Lost In America
Edwin McCain has a romantic soul and a way of investing life’s everyday moments with a poetry all his own. Lost In America, his seventh album, and Vanguard Records debut, is another collection from a man whose career is marked by his talent for delving into the human condition and producing songs of uncommon insight and compassion. “I live my life and I write about it,” McCain said. “I take whatever happens to me between records and spend time thinking and feeling it through, then I draw on the lessons I’ve learned and try to find the music in it.” It’s the same method McCain has used since he first picked up a guitar and decided he wanted to be a wandering troubadour.

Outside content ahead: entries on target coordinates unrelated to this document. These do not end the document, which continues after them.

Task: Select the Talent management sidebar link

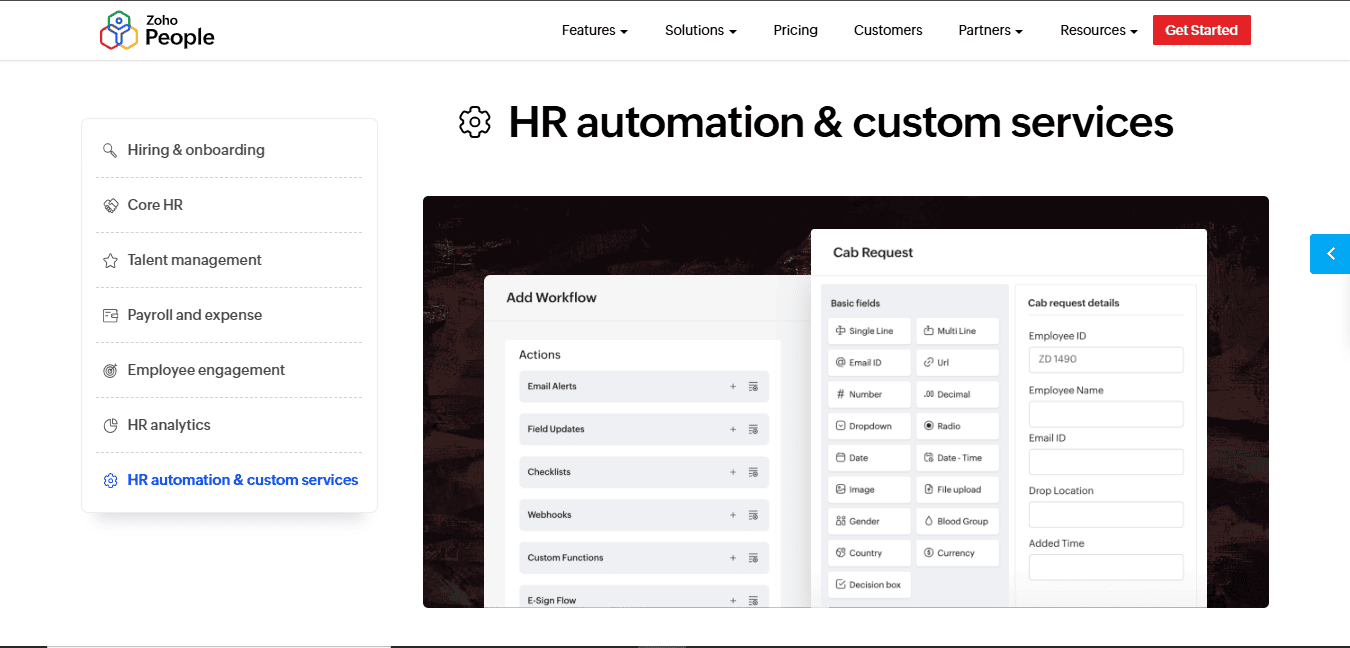Action: click(194, 260)
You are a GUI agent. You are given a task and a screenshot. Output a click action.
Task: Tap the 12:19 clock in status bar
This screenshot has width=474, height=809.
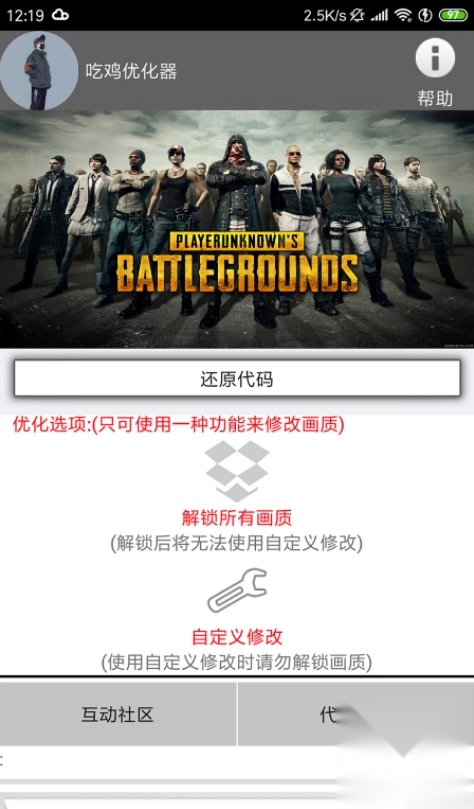pos(25,15)
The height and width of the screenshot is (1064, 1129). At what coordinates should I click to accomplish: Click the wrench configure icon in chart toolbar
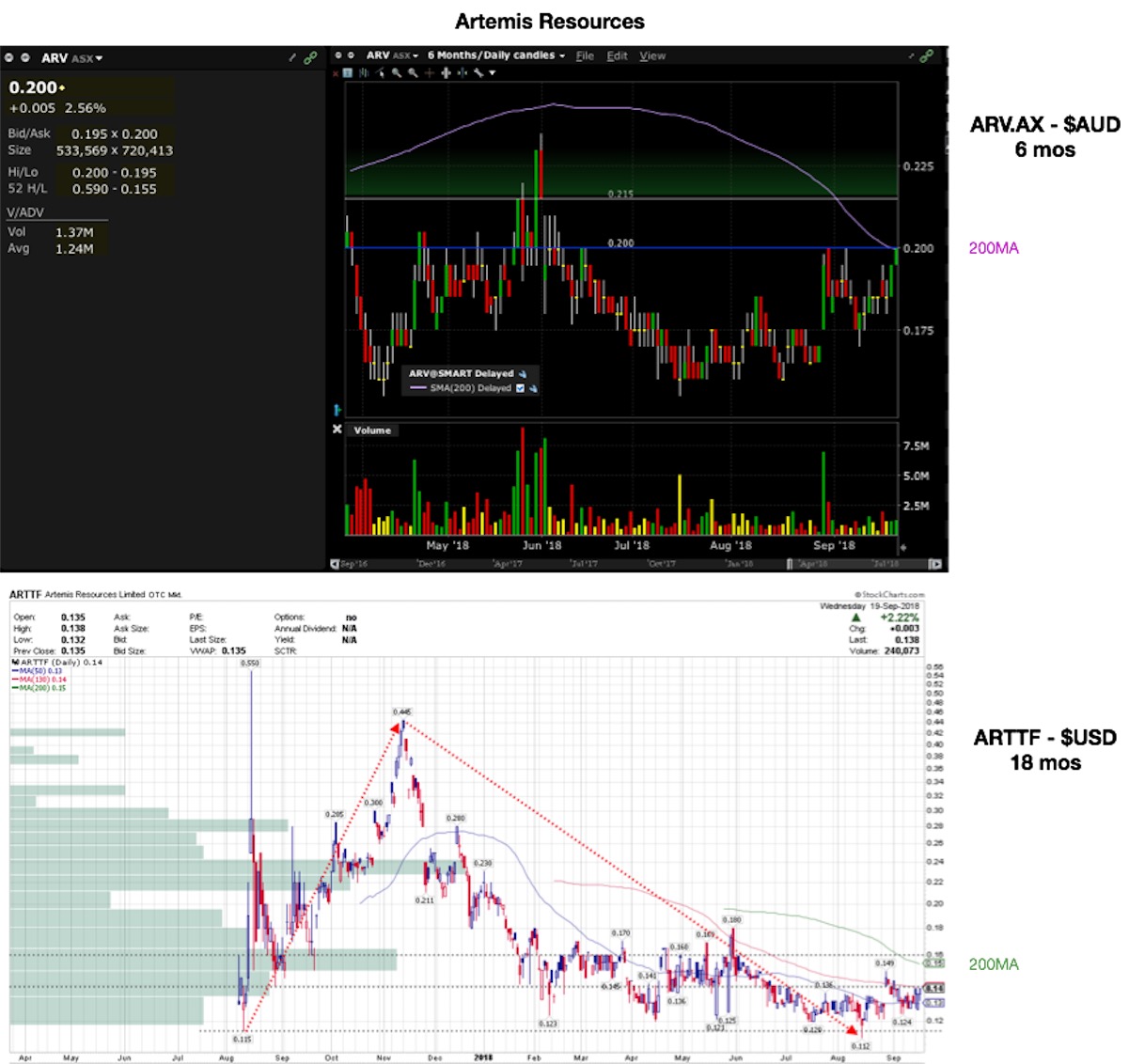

Like his past albums, Lost In America is marked by McCain’s finely crafted meditations on the human condition. The music may be more electric than before, but McCain’s sympathetic vocals retain the ability to touch the hearts of listeners and pull them into his stories. “Gramercy Park Hotel,” the first single, is a sarcastic look at the movers and shakers in the entertainment industry, based on a trip McCain took to New York City for a music industry dinner. Its loping groove, sing-a-long chorus and Larry Chaney’s Joe Walsh inspired doubled guitar solo make it instantly memorable. “Black And Blue,” a poignant portrait of a young, troubled, drug addled woman, co-written with Nashville heavy Maia Sharp, features Craig Shield’s sinuous sax work, McCain’s acoustic and Larry Chaney’s funky rhythm guitar fills. Long time friend of the band Bill Mallonee, formerly of Vigilantes Of Love, contributes to “Welcome To Struggleville.” “The song captures the life of a musician,” McCain says. “The long tours, missing your family, all the heartaches and hazards of life on the road.” McCain delivers the surrealistic lyrics in a soulful, anguished tone that intensifies the song’s inherent drama. On the anthemic title track, co-written by McCain and Sharp, McCain’s vocals walk the fine line between hope and despair. The song combines the impulses of Heartland and Southern rock for a tale of America’s blue-collar workers, a population trying to find salvation in a world torn between material pleasures and mind numbing labor. “I was writing in a bar in Florida when this guy plopped down next to me and started spinning his hard luck yarn. The first verse is a paraphrase of his tale and the character took off from there.” “Babylon,” another Mallonee tune, is a brutal song of love gone wrong. It closes the album with an almost heavy metal arrangement, one of the hardest rock performances the band’s ever waxed. Riley’s screaming solo, McCain’s powerful vocal and the pummeling back beat of the rhythm section underlines the bitter frustration of the lyric. “It’s darker, rougher and more aggressive than anything we’ve done before,” McCain explains. “It lets you know what kind of band we are and what we can do live. We wanted to go out with a bang, not a quiet acoustic track like we’ve done on most records.”